Which lines in the listing below contain the word "should"? Copy each of those lines in full.

BEGIN MATERIAL TO PROCESS

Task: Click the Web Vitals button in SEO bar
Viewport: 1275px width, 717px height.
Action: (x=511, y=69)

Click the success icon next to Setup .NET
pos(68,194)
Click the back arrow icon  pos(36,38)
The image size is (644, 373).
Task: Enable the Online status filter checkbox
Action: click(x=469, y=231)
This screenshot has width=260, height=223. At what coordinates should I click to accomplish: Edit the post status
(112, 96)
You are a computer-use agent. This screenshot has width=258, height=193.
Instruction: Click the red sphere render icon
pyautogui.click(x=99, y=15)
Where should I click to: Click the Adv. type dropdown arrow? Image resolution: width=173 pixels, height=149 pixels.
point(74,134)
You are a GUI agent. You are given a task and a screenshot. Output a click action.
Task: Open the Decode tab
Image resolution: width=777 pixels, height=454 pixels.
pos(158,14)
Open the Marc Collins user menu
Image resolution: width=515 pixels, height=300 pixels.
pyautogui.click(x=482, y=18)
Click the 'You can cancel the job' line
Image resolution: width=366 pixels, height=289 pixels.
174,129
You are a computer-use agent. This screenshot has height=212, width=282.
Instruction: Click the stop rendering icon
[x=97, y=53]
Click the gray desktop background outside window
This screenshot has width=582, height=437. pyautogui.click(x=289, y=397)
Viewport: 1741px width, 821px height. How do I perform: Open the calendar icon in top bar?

END MATERIAL TO PROCESS

- **ANSWER TO THE PROBLEM**
This screenshot has width=260, height=223. At what coordinates should I click to accomplish: Edit the post status
Where should I click to: Click the Adv. type dropdown arrow? Image resolution: width=173 pixels, height=149 pixels.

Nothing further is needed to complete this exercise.